The first prototype provided a single linear series of transformations—data flow through a single, non-branching pipeline. Crude branching pipelines were hackable by “resetting” and transcluding previous graphs as in the above video.
My second prototype aimed to provide more natural support for branching data flow and also to implement parameterized function (“lambda”) abstraction.
Additionally, there was activity around the lab about explorable explanations, so I was interested in seeing if a direct manipulation programming interface could be used for interactive literate programs—“source code” that explains itself to its reader and provides opportunities to experiment on it within the context of reading.
You make a function by first creating a concrete example, then specifying that a value should be parameterized by dragging it up into the function definition area.
Start concrete, then generalize. This is the “create by abstracting” principle from Bret Victor’s Learnable Programming essay.

> Task requirements: According to the text on the programming prototypes, which essay does the "create by abstracting" principle come from? The listing is separate material with no connection to the text.

> Extracted data:
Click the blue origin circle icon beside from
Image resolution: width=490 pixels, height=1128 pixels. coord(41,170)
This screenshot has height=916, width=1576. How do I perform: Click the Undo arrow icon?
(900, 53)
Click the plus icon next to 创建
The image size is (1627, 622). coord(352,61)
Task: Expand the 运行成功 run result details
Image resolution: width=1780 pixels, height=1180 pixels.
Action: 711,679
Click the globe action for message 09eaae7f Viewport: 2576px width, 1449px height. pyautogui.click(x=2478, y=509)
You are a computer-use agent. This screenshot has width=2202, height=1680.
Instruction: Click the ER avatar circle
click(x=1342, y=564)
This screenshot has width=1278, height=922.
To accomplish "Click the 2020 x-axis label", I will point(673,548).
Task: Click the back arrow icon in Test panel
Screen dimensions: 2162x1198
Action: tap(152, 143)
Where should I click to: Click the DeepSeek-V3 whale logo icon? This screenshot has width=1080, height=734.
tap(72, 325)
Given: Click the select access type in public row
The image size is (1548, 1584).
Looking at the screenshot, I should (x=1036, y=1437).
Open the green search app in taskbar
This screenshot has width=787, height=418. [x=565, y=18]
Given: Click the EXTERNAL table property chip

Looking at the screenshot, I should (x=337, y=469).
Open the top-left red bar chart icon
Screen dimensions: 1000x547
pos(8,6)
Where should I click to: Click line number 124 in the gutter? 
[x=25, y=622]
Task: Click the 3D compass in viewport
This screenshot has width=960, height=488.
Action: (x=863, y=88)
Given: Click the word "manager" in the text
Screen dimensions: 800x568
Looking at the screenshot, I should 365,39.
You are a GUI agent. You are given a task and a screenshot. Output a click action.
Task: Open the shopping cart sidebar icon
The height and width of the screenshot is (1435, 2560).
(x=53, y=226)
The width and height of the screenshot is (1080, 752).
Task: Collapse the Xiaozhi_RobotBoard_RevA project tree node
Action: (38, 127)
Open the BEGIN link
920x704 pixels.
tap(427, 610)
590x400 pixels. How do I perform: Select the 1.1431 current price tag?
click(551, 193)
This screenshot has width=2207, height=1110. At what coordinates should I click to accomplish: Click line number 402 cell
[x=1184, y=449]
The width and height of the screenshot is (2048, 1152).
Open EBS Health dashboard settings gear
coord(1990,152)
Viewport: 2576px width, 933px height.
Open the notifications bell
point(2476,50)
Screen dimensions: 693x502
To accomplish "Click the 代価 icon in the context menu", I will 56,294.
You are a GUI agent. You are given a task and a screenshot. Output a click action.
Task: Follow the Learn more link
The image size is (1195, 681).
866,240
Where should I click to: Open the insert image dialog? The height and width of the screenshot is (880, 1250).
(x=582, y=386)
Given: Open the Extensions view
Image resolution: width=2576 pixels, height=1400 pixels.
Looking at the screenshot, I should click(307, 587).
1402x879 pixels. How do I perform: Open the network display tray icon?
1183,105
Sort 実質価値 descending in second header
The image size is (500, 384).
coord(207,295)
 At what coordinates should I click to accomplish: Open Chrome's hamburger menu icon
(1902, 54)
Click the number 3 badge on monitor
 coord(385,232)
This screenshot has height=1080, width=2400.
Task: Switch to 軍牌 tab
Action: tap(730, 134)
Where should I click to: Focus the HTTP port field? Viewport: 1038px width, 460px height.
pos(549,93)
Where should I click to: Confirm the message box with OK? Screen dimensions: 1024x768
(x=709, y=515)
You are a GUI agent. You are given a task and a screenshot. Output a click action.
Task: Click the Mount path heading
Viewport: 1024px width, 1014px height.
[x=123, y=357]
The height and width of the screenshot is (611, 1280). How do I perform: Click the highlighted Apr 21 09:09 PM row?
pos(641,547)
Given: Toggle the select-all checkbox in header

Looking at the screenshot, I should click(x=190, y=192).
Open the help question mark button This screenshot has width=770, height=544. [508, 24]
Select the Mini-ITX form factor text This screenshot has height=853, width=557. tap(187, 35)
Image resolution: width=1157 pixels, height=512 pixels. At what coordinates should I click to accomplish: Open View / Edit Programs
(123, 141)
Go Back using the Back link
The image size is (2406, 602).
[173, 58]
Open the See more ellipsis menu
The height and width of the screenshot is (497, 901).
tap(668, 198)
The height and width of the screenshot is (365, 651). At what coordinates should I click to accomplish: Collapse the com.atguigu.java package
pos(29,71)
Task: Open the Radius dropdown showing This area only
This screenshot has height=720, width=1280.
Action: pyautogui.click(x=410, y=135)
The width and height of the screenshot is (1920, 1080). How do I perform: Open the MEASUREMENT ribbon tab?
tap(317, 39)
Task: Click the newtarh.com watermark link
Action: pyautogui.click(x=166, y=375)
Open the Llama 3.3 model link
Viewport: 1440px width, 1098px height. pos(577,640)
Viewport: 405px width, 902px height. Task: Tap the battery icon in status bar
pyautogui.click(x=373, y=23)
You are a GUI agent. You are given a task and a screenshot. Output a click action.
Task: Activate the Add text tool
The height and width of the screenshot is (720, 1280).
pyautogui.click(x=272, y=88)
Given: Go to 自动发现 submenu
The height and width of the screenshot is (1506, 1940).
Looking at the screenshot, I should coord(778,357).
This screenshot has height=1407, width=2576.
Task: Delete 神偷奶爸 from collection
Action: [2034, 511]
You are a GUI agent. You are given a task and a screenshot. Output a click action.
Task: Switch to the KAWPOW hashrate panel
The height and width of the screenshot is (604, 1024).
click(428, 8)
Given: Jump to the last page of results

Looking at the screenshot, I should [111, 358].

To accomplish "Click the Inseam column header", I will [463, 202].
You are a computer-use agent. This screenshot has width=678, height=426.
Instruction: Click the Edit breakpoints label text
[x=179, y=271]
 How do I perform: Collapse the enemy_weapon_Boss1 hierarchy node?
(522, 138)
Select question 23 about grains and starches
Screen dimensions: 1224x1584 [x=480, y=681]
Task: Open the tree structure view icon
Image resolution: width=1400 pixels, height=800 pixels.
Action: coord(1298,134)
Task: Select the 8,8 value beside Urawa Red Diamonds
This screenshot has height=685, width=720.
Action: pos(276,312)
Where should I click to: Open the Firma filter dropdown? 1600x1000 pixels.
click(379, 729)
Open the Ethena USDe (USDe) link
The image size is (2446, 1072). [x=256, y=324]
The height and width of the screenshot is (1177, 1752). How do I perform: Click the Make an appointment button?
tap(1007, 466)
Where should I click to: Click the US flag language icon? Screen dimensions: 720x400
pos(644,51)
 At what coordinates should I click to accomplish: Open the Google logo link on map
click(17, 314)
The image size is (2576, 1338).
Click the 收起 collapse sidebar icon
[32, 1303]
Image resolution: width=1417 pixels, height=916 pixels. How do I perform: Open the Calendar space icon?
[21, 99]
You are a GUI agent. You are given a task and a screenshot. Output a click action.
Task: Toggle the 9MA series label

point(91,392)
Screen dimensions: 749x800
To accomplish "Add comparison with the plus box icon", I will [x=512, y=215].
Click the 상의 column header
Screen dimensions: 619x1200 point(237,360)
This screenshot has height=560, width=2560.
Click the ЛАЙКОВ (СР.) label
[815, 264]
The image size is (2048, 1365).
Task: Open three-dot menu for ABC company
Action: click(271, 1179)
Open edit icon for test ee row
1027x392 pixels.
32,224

> Full solution: Bret Victor's Learnable Programming essay.